Problem requirements: Repeat all entries exactly.

Stored items:
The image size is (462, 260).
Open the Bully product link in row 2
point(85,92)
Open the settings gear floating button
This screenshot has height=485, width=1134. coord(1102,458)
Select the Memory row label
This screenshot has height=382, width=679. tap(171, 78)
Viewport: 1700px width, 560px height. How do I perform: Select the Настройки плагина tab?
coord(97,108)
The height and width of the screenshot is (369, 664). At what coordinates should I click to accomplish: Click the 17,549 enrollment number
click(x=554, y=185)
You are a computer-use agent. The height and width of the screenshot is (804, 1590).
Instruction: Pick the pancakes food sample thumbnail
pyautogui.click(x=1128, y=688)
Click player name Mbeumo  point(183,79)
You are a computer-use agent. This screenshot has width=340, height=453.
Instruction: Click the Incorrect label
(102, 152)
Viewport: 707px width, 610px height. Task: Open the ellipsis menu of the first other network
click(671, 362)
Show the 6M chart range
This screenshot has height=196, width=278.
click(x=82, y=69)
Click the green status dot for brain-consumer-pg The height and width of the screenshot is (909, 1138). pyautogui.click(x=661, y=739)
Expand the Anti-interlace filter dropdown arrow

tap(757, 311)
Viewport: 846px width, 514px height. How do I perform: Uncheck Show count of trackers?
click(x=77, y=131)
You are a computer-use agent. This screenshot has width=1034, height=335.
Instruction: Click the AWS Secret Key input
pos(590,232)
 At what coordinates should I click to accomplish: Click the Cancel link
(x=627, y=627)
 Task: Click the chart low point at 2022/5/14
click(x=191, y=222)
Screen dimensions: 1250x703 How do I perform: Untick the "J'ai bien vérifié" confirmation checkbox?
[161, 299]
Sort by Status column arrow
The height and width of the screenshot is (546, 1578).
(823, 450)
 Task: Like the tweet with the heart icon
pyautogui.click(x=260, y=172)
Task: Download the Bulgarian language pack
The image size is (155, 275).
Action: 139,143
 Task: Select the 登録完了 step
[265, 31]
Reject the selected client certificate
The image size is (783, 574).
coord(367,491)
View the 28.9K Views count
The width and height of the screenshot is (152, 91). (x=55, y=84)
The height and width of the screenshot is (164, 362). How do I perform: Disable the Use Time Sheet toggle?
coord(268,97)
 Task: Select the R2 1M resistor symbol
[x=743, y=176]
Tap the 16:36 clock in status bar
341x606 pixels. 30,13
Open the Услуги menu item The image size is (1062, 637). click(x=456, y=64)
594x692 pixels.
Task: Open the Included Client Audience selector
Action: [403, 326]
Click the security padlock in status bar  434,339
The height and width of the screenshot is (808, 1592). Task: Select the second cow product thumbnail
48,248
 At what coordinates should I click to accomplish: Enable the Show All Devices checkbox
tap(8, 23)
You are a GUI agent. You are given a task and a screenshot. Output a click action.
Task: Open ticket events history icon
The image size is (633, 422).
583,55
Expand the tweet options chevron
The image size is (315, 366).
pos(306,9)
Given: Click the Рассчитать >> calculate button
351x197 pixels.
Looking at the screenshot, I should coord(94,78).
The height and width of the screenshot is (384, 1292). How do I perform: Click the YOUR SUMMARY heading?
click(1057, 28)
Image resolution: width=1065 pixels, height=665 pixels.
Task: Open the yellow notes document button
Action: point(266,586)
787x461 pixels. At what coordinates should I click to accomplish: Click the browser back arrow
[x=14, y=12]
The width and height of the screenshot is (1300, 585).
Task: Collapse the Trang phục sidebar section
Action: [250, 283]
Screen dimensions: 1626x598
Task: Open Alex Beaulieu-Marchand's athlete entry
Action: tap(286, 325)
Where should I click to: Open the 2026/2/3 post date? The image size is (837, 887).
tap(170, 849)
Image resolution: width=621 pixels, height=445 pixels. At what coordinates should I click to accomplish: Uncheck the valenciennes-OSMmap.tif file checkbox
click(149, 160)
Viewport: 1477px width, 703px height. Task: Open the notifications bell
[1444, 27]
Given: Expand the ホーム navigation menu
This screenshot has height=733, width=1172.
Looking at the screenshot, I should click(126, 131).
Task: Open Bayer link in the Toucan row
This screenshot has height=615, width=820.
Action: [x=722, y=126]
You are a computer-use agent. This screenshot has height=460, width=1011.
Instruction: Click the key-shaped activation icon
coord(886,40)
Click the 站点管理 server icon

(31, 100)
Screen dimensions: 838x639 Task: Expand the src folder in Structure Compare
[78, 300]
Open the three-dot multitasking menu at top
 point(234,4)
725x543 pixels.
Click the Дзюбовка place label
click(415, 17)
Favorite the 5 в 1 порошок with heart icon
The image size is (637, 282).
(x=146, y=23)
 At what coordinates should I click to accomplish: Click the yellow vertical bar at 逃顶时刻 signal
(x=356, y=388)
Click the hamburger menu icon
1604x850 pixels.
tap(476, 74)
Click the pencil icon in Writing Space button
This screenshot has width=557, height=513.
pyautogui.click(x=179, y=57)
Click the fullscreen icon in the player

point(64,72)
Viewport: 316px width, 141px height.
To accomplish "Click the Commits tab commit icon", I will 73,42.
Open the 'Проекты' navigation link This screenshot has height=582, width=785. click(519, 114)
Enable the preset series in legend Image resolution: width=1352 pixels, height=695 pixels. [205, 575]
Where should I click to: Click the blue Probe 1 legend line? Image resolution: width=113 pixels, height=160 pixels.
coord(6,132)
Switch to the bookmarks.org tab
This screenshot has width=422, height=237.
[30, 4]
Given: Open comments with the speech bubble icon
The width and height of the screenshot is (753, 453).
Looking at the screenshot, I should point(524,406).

Solution to this exercise:
The image size is (462, 260).
Open the Bully product link in row 2
point(85,92)
Open the settings gear floating button
This screenshot has height=485, width=1134. coord(1102,458)
Select the Memory row label
This screenshot has height=382, width=679. tap(171, 78)
Viewport: 1700px width, 560px height. How do I perform: Select the Настройки плагина tab?
coord(97,108)
The height and width of the screenshot is (369, 664). At what coordinates should I click to accomplish: Click the 17,549 enrollment number
click(x=554, y=185)
You are a computer-use agent. The height and width of the screenshot is (804, 1590).
Instruction: Pick the pancakes food sample thumbnail
pyautogui.click(x=1128, y=688)
Click player name Mbeumo  point(183,79)
You are a computer-use agent. This screenshot has width=340, height=453.
Instruction: Click the Incorrect label
(102, 152)
Viewport: 707px width, 610px height. Task: Open the ellipsis menu of the first other network
click(671, 362)
Show the 6M chart range
This screenshot has height=196, width=278.
click(x=82, y=69)
Click the green status dot for brain-consumer-pg The height and width of the screenshot is (909, 1138). pyautogui.click(x=661, y=739)
Expand the Anti-interlace filter dropdown arrow

tap(757, 311)
Viewport: 846px width, 514px height. How do I perform: Uncheck Show count of trackers?
click(x=77, y=131)
You are a computer-use agent. This screenshot has width=1034, height=335.
Instruction: Click the AWS Secret Key input
pos(590,232)
 At what coordinates should I click to accomplish: Click the Cancel link
(x=627, y=627)
 Task: Click the chart low point at 2022/5/14
click(x=191, y=222)
Screen dimensions: 1250x703 How do I perform: Untick the "J'ai bien vérifié" confirmation checkbox?
[161, 299]
Sort by Status column arrow
The height and width of the screenshot is (546, 1578).
(823, 450)
 Task: Like the tweet with the heart icon
pyautogui.click(x=260, y=172)
Task: Download the Bulgarian language pack
The image size is (155, 275).
Action: 139,143
 Task: Select the 登録完了 step
[265, 31]
Reject the selected client certificate
The image size is (783, 574).
coord(367,491)
View the 28.9K Views count
The width and height of the screenshot is (152, 91). (x=55, y=84)
The height and width of the screenshot is (164, 362). How do I perform: Disable the Use Time Sheet toggle?
coord(268,97)
 Task: Select the R2 1M resistor symbol
[x=743, y=176]
Tap the 16:36 clock in status bar
341x606 pixels. 30,13
Open the Услуги menu item The image size is (1062, 637). click(x=456, y=64)
594x692 pixels.
Task: Open the Included Client Audience selector
Action: [403, 326]
Click the security padlock in status bar  434,339
The height and width of the screenshot is (808, 1592). Task: Select the second cow product thumbnail
48,248
 At what coordinates should I click to accomplish: Enable the Show All Devices checkbox
tap(8, 23)
You are a GUI agent. You are given a task and a screenshot. Output a click action.
Task: Open ticket events history icon
The image size is (633, 422).
583,55
Expand the tweet options chevron
The image size is (315, 366).
pos(306,9)
Given: Click the Рассчитать >> calculate button
351x197 pixels.
Looking at the screenshot, I should coord(94,78).
The height and width of the screenshot is (384, 1292). How do I perform: Click the YOUR SUMMARY heading?
click(1057, 28)
Image resolution: width=1065 pixels, height=665 pixels.
Task: Open the yellow notes document button
Action: point(266,586)
787x461 pixels. At what coordinates should I click to accomplish: Click the browser back arrow
[x=14, y=12]
The width and height of the screenshot is (1300, 585).
Task: Collapse the Trang phục sidebar section
Action: [250, 283]
Screen dimensions: 1626x598
Task: Open Alex Beaulieu-Marchand's athlete entry
Action: tap(286, 325)
Where should I click to: Open the 2026/2/3 post date? The image size is (837, 887).
tap(170, 849)
Image resolution: width=621 pixels, height=445 pixels. At what coordinates should I click to accomplish: Uncheck the valenciennes-OSMmap.tif file checkbox
click(149, 160)
Viewport: 1477px width, 703px height. Task: Open the notifications bell
[1444, 27]
Given: Expand the ホーム navigation menu
This screenshot has height=733, width=1172.
Looking at the screenshot, I should click(126, 131).
Task: Open Bayer link in the Toucan row
This screenshot has height=615, width=820.
Action: [x=722, y=126]
You are a computer-use agent. This screenshot has height=460, width=1011.
Instruction: Click the key-shaped activation icon
coord(886,40)
Click the 站点管理 server icon

(31, 100)
Screen dimensions: 838x639 Task: Expand the src folder in Structure Compare
[78, 300]
Open the three-dot multitasking menu at top
 point(234,4)
725x543 pixels.
Click the Дзюбовка place label
click(415, 17)
Favorite the 5 в 1 порошок with heart icon
The image size is (637, 282).
(x=146, y=23)
 At what coordinates should I click to accomplish: Click the yellow vertical bar at 逃顶时刻 signal
(x=356, y=388)
Click the hamburger menu icon
1604x850 pixels.
tap(476, 74)
Click the pencil icon in Writing Space button
This screenshot has width=557, height=513.
pyautogui.click(x=179, y=57)
Click the fullscreen icon in the player

point(64,72)
Viewport: 316px width, 141px height.
To accomplish "Click the Commits tab commit icon", I will 73,42.
Open the 'Проекты' navigation link This screenshot has height=582, width=785. click(519, 114)
Enable the preset series in legend Image resolution: width=1352 pixels, height=695 pixels. [205, 575]
Where should I click to: Click the blue Probe 1 legend line? Image resolution: width=113 pixels, height=160 pixels.
coord(6,132)
Switch to the bookmarks.org tab
This screenshot has width=422, height=237.
[30, 4]
Given: Open comments with the speech bubble icon
The width and height of the screenshot is (753, 453).
Looking at the screenshot, I should point(524,406).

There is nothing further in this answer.